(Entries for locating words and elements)

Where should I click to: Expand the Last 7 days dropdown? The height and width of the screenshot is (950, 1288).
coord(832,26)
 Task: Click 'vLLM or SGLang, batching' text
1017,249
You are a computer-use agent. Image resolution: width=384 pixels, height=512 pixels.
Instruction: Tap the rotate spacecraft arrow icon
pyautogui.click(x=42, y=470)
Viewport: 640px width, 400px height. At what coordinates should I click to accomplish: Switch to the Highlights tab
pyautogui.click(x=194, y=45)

--

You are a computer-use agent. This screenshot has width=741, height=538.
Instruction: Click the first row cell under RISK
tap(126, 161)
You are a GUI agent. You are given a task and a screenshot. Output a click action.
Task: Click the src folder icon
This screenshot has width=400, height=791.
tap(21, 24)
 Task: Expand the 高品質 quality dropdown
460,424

| Task prompt |
Please put the material from the line with "Where should I" to the line with "pyautogui.click(x=194, y=45)" into a numbered list, leaving out blank lines.

| Task output |
1. Where should I click to: Expand the Last 7 days dropdown? The height and width of the screenshot is (950, 1288).
2. coord(832,26)
3.  Task: Click 'vLLM or SGLang, batching' text
4. 1017,249
5. You are a computer-use agent. Image resolution: width=384 pixels, height=512 pixels.
6. Instruction: Tap the rotate spacecraft arrow icon
7. pyautogui.click(x=42, y=470)
8. Viewport: 640px width, 400px height. At what coordinates should I click to accomplish: Switch to the Highlights tab
9. pyautogui.click(x=194, y=45)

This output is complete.